La Cour d’Appel avait donc fait une analogie entre les créanciers et les débiteurs ; ces derniers étant présumés solidaires en matière commerciale, selon un principe coutumier érigé et repris à plusieurs occasions par la Cour de Cassation avant la réforme du Code Civil [3]. La solidarité passive est, en quelque sorte, encrée dans la pensée commune (contrairement à la solidarité active).

 

Avant la réforme du Code Civil entrée en vigueur le 1er octobre 2016, la solidarité active devait faire l’objet d’une mention expresse dans l’acte [4]. Le nouveau texte indique désormais comme principe général que la solidarité (active ou passive) ne se présume pas [5] ; Lexique différent mais constat identique : Cela va toujours mieux en l’écrivant !

 

Toutefois, nous pouvons nous interroger sur la position à venir de la Cour de Cassation quant à l’application de la nouvelle lettre du Code au regard du principe coutumier pour la solidarité passive [6] ?

 

En tout cas, pour les créanciers d’une garantie d’actif et de passif, l’enjeu est souvent considérable. Car même s’ils n’ont aucun lien juridique ou familial, ils ont des intérêts communs dans l’exécution de la garantie d’actif et de passif qu’ils ont conclu. Ils ne doivent pas oublier que la solidarité est un avantage pour eux, ou à tout le moins, pour le créancier manquant de réactivité !

 

Une piqûre de rappel ne nous semblait pas inutile et il convient toujours, outre la solidarité passive régulièrement visée et négociée dans les contrats de garantie d’actif et de passif, de s’assurer de la volonté des cessionnaires de prévoir (ou non) l’existence d’une solidarité active entre eux.
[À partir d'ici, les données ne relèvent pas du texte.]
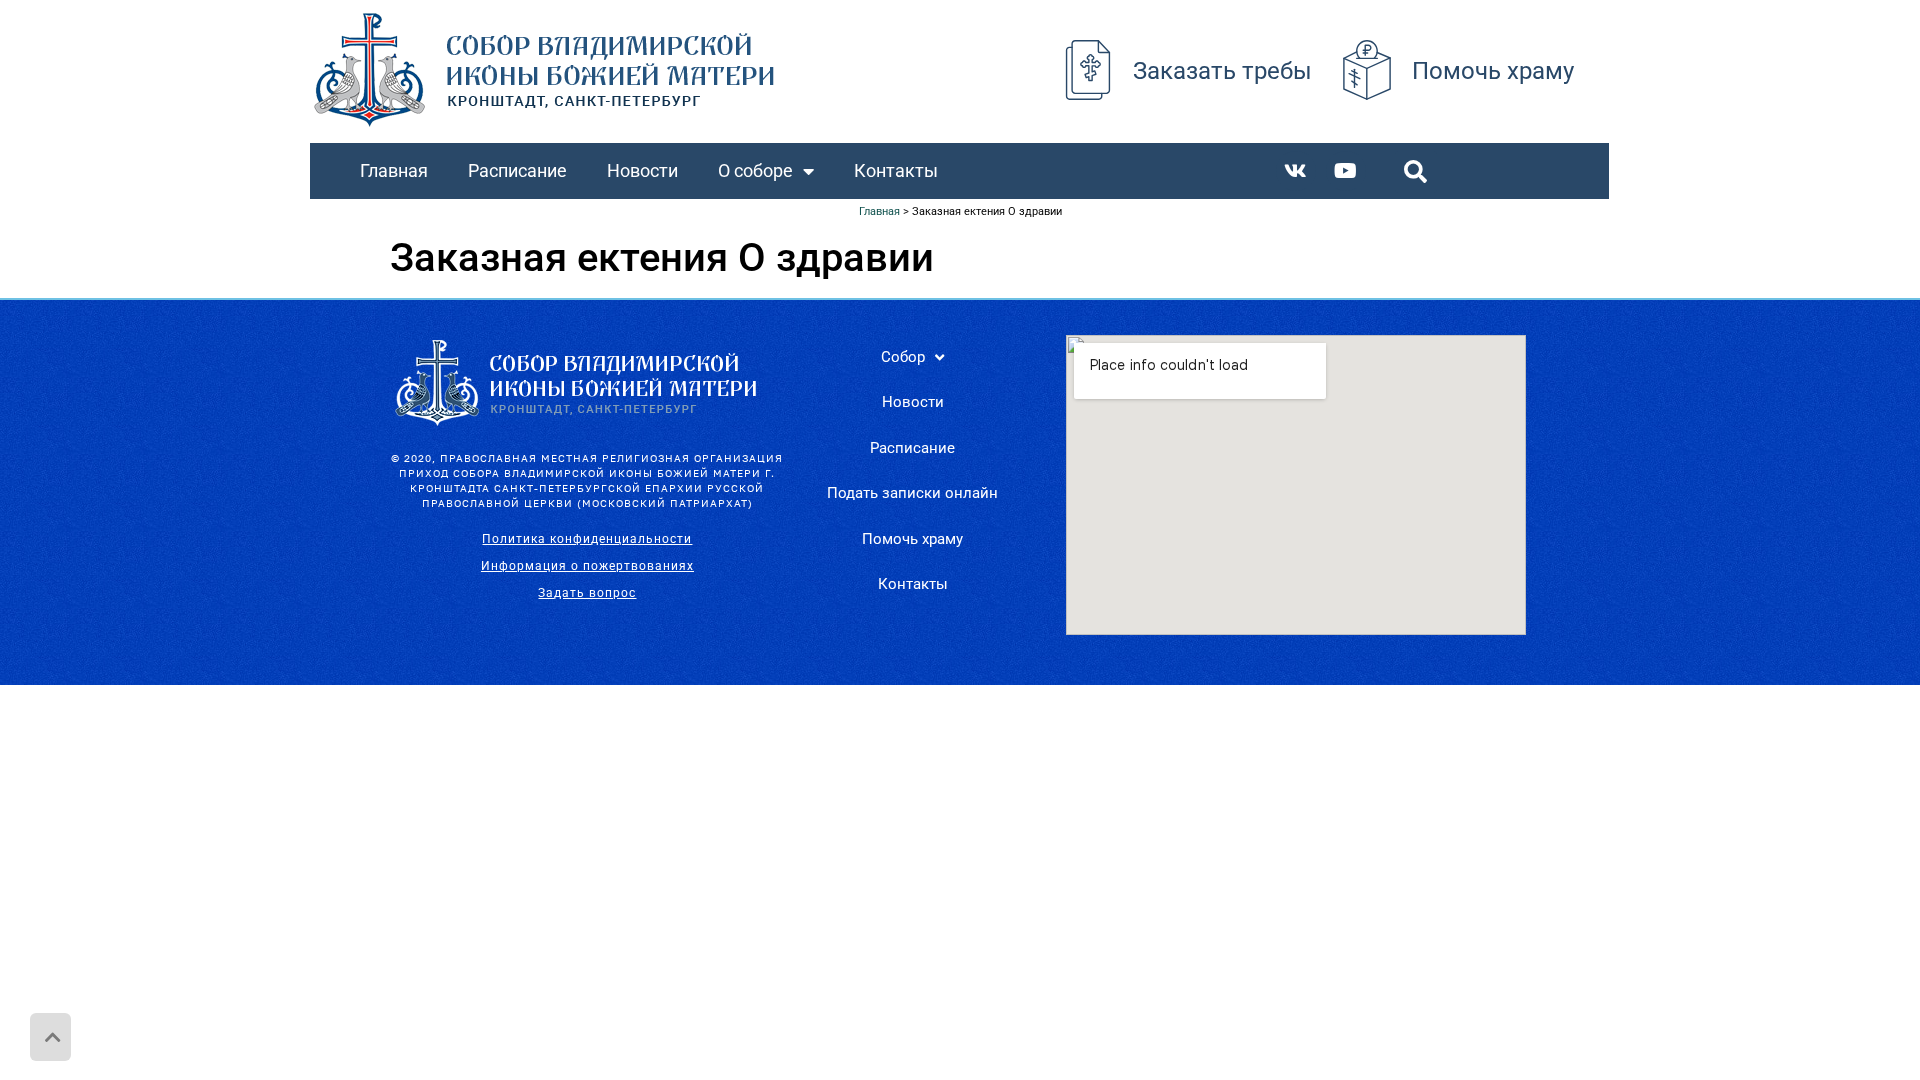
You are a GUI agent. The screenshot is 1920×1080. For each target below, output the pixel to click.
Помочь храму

A défaut, le cessionnaire peu réactif et forclos sera logiquement exclu du bénéfice de l’action en garantie contractuelle initiée par un autre cessionnaire plus diligent.

 

Par AGIL’IT Pôle Droit des sociétés – Private Equity – M&A 

Anne DECHAMPS – Avocate

Mathieu SIRAGA – Avocat associé

 

 

 

[1] Article 1311 du Code civil : « La solidarité entre créanciers permet à chacun d’eux d’exiger et de recevoir le paiement de toute la créance. Le paiement fait à l’un d’eux, qui en doit compte aux autres, libère le débiteur à l’égard de tous.

Le débiteur peut payer l’un ou l’autre des créanciers solidaires tant qu’il n’est pas poursuivi par l’un d’eux. »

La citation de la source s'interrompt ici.